Dropping into the single digits this year, the projected global rate shows that ending poverty is possible.

(Photo: Nadeem Khawar/Getty Images)

Oct 6, 2015· 2 MIN READ
David McNair is an award-winning reporter and editor based in Charlottesville, Va. He runs the hyper-local news site The DTM and his fiction has appeared in Virginia Quarterly Review.

For the first time since it began measuring it more than 25 years ago, the World Bank announced that extreme global poverty, newly defined as living on less than $1.90 a day, is expected to dip below 10 percent in 2015.

“This is the best story in the world today—these projections show us that we are the first generation in human history that can end extreme poverty,” said World Bank Group President Jim Yong Kim in a recent statement. “This new forecast of poverty falling into the single digits should give us new momentum and help us focus even more clearly on the most effective strategies to end extreme poverty.”

Since 2005, extreme poverty has been defined by the World Bank as living on less than $1.25 a day, but the revised $1.90 figure, say researchers, reflects a general decrease in the U.S. dollar’s purchasing power relative to the currencies of most developing countries. Basically, $1.90 buys today what $1.25 bought in 2005. Based on the new measure, the World Bank estimates that extreme poverty around the world will fall from 12.8 percent, or approximately 902 million people, in 2012, to 9.6 percent, or 702 million people, by the end of this year.

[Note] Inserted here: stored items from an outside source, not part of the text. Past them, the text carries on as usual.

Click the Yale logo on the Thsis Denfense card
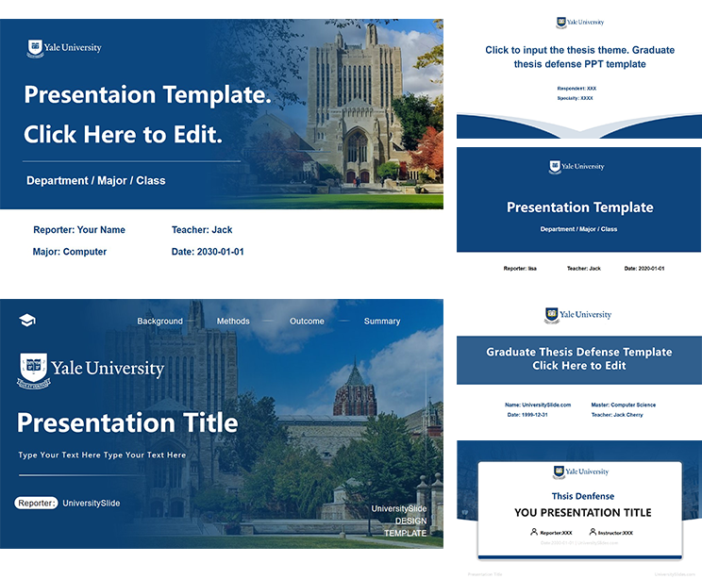 (x=560, y=471)
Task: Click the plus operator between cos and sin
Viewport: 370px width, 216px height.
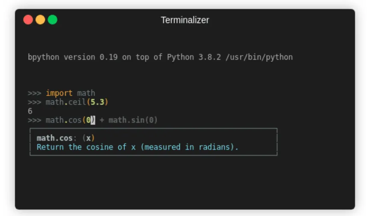Action: (x=102, y=120)
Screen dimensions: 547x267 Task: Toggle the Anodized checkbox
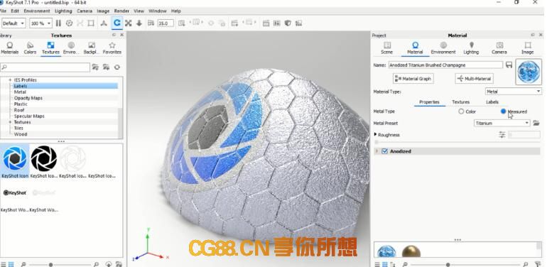[x=385, y=151]
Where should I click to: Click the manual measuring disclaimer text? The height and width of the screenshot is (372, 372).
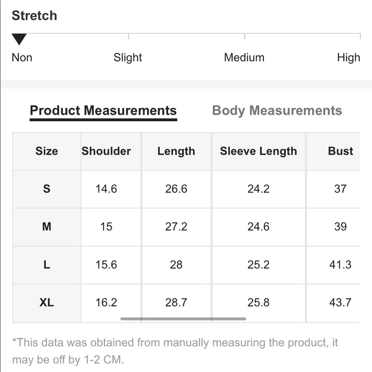click(x=175, y=351)
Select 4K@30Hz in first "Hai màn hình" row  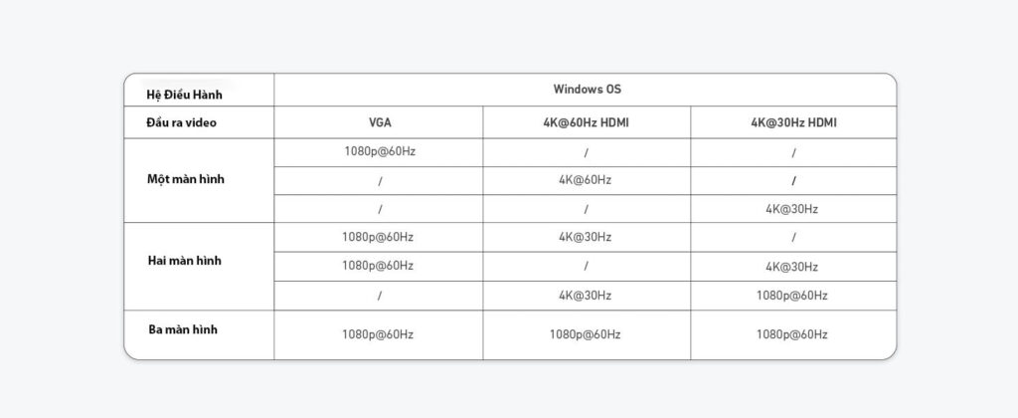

In September, the United Nations adopted the global goal of wiping out extreme poverty by 2030, which Kim admitted will not be easy.

“It will be extraordinarily hard, especially in a period of slower global growth, volatile financial markets, conflicts, high youth unemployment, and the growing impact of climate change,” Kim said. “But it remains within our grasp, as long as our high aspirations are matched by country-led plans that help the still millions of people living in extreme poverty.”

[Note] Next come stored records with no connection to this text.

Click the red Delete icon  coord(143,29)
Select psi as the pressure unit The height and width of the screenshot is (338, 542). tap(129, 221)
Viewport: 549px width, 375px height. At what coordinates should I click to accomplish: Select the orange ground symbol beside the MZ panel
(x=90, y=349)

Historically, great progress has been made in reducing extreme global poverty. Nearly one-third of the world’s population was living below the poverty line just 25 years ago. Despite an increase in population worldwide, World Bank researchers estimate that there are now half as many people living in extreme poverty as there were in 1990, a trend researchers attribute to investments in education, health care, and social services, as well as global economic trends.

According to Francisco Ferreira, a senior adviser for the World Bank’s Development Research Group, in comments made to Inverse.com, the spike in commodity prices for food, fuel, chemicals, and metals that started in the early aughts allowed for a “remarkable period of economic growth in developing countries,” which in turn began to dramatically lessen the poverty rates in those countries.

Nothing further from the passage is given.